There are new opportunities in leveraging events associated with the forthcoming World Cup, Olympic Games and sports tournaments that are being attracted to Brazil, such as in tennis, car racing, X-Games, basketball, golf, volleyball, cycling and rugby. This will see far more focus on sports achievers/celebrities. VW has shown the way with some excellent football celebrity marketing, promoting the best-selling car in Brazil, the VW Gol (‘Goal’ in Portuguese).
Further, Brazil is spending massively on new sports infrastructure and venues…and all these will drive sponsorship deals. Needed to fill out the pillars of revenue that the venues will require in order to achieve viability. There will be negotiations for home teams, naming rights, food and beverage rights, game-time advertising/media management, venues services and technology, fan engagement, access for wider use of venues (will football, for example, be enough to keep the wolves from the doors?) One irony in Brazil is the relatively poor attendance at football matches, despite the game’s popularity – a reflection of low incomes and a testament to the strength of television. This is seen by some who seek to promote new sports as presenting a real opportunity.

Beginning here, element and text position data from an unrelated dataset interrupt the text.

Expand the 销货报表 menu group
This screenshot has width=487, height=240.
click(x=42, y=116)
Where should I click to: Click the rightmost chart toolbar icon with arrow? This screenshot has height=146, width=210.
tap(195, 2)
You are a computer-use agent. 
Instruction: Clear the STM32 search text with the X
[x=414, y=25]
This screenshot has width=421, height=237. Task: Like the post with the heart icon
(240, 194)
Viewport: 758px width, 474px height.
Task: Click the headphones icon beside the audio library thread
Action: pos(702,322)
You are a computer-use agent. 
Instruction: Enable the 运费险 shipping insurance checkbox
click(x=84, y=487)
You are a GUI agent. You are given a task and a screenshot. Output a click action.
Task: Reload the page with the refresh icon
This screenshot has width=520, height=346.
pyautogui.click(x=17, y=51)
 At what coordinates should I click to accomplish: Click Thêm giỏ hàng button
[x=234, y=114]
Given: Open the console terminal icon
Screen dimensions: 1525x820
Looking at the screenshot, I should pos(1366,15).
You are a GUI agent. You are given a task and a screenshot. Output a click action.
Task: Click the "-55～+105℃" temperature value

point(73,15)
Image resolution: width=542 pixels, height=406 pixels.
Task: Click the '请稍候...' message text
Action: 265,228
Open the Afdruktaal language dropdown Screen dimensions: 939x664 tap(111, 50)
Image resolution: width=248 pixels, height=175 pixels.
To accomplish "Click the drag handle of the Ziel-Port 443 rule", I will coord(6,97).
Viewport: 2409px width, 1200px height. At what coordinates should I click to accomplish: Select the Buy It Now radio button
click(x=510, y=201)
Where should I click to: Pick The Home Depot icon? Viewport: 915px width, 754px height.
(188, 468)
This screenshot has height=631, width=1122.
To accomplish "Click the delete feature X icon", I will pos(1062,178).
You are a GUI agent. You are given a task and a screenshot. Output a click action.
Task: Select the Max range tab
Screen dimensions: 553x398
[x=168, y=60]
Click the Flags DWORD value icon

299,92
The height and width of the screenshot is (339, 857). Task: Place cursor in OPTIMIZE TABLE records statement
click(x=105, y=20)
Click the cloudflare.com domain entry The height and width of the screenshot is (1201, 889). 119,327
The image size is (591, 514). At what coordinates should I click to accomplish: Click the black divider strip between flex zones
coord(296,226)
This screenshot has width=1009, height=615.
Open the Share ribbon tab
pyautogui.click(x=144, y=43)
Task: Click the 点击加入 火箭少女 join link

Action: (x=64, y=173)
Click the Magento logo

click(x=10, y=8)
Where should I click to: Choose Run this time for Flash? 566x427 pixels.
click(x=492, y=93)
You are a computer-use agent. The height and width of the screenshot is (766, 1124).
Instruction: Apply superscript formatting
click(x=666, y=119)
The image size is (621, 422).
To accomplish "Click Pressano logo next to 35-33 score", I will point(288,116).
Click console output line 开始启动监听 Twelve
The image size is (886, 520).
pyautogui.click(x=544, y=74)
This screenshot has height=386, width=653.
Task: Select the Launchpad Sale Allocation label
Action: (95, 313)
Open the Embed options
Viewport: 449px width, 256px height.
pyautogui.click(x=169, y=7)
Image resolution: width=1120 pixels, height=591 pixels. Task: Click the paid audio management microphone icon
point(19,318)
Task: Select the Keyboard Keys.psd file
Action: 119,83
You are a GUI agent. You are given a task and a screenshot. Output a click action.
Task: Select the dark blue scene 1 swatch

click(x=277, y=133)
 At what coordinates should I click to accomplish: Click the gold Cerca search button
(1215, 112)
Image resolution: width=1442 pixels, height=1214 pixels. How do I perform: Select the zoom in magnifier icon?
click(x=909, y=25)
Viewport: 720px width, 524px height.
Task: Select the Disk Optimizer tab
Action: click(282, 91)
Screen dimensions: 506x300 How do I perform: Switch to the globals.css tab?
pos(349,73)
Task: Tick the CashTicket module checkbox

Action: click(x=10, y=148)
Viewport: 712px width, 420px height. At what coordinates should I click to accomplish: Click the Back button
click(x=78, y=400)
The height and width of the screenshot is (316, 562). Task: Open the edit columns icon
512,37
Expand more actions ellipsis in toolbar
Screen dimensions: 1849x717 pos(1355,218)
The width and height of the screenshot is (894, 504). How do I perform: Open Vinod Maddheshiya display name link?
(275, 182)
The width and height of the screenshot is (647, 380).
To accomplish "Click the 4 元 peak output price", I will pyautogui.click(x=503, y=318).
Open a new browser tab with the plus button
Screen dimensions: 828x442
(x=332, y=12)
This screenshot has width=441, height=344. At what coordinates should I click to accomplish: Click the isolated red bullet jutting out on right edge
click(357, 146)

Additionally, the country will host a number of large cultural / historical events in the next few years. Even Carnival attracts sponsors. This year, 8 of 10 samba schools on parade at Carnival in Rio had secured company sponsorships.
“At present there is widespread acknowledgement that the commercial know how among rights holders still leaves a lot to be desired. This is bound to change as they go on a steep learning curve,” says Simon Rines, author of the IMR report referred to above. So, together with the growth in major events and sports sponsorship comes content packaging, events management, properties management and rights management, and each of these has a long way to go in Brazil.